Économie en vrac

Délais de prescription

Délais de prescription

Délais de prescription

Le délai de prescription est le temps alloué à un créancier pour entreprendre des procédures juridiques afin de récupérer les sommes qui lui sont dues. Voici quelques exemples de procédures juridiques : un avis de déchéance du bénéfice du terme ; reprise de possession ; saisie ; requête introductive d’instance. Ne sont pas considérées comme procédures juridiques les actions entreprises par le créancier qui ne font pas partie du processus légal. Par exemple, une lettre vous allouant un délai pour payer votre dette ou une mise en demeure envoyée par un avocat ne sont pas des procédures juridiques.

C’est-à-dire, si un emprunteur cesse ses paiements et qu’il laisse aller les choses sans rien faire, son créancier a un délai fixe à partir de la date du dernier versement pour entreprendre des procédures juridiques. Au Canada, actuellement, ce délai est de 3 ans.

Si le créancier, peu importe, qu’il soit la personne physique (votre voisin) ou la personne juridique (une banque ou une société financière) omet de le faire dans ce délai, l’emprunteur pourra alléguer le délai de prescription comme moyen de défense à la cour si le créancier se décide à entamer des démarches.

Cependant, le délai de prescription se brise et recommence à zéro dès que l’emprunteur reconnait sa dette par un acte officiel, c’est-à-dire s’il fait un paiement, s’il inclue la dette au dépôt volontaire, etc.

Par contre, dans les cas où le créancier a obtenu un jugement de saisie contre l’emprunteur, ce jugement de saisie est applicable pendant une période de dix ans. C’est-à-dire, si le créancier a entamé le processus, mais l’emprunteur déménage souvent, il se peut que le créancier l’ait cherché en vain. Dans ce cas, il pourrait avoir obtenu un jugement de saisie ans que l’emprunteur en soit informé.

Le délai de forclusion pour un crédit à la consommation est, quant à lui, de deux ans au Canada. La forclusion est la date à partir de laquelle il n’est plus possible d’exercer une action en justice à la suite d’un litige.

Graffitti à Laval

Un graffitti à Laval. Photo de GrandQuebec.com (ElBa)

Il faut comprendre bien la différence entre la forclusion et la prescription : la forclusion ne peut être ni suspendue ni interrompue. Cette action est applicable aux litiges concernant les crédits à la consommation, c’est-à-dire à toute opération de crédit consentie de manière habituelle, par des personnes physiques ou morales, avec ou sans intérêts.
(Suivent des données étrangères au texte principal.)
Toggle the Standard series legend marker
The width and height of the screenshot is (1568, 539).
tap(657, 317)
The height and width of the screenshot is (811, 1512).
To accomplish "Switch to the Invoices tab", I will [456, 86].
À noter que les découverts bancaires de plus d’un nombre de mois (consulter la loi en vigueur qui peut changer, pour les délais) sont assimilés à des crédits. En sont exclus, les transactions suivantes : les crédits immobiliers, les prêts pour financer une activité professionnelle, les prêts d’une durée inférieure à 3 mois, les prêts d’un montant supérieur à un montant déterminé par la loi.
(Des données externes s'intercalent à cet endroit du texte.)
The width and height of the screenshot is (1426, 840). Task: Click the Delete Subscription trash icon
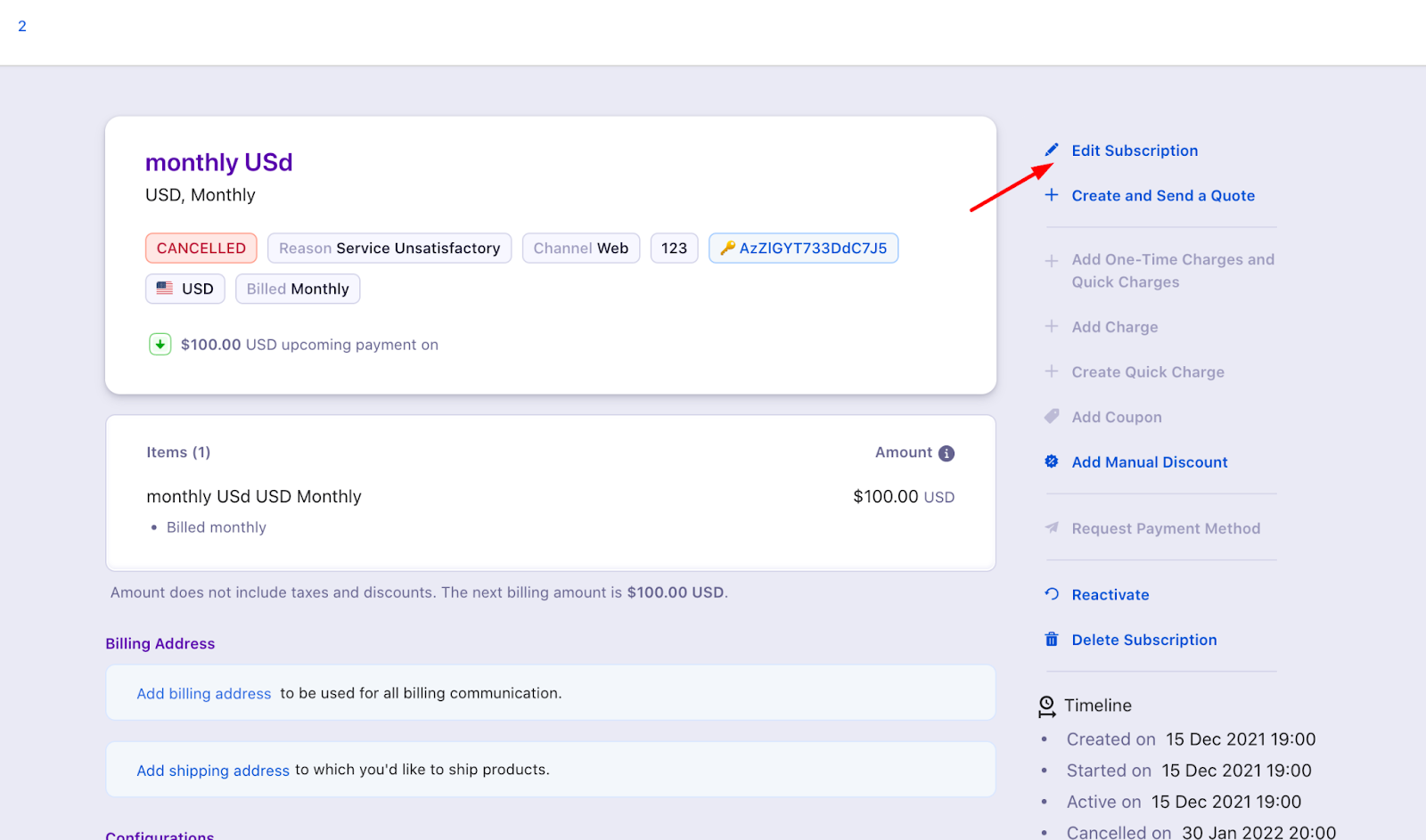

Le point de départ du délai de forclusion court à partir de l’événement qui a donné naissance à l’action devant le tribunal.

Ainsi, il débute à la première échéance non payée et non régularisée par un emprunteur. Lorsqu’il y a rééchelonnement de la dette (soit par accord amiable, soit par un plan de redressement, soit par une décision de juge de l’exécution), le délai de forclusion court à partir du premier incident né après le réaménagement du crédit.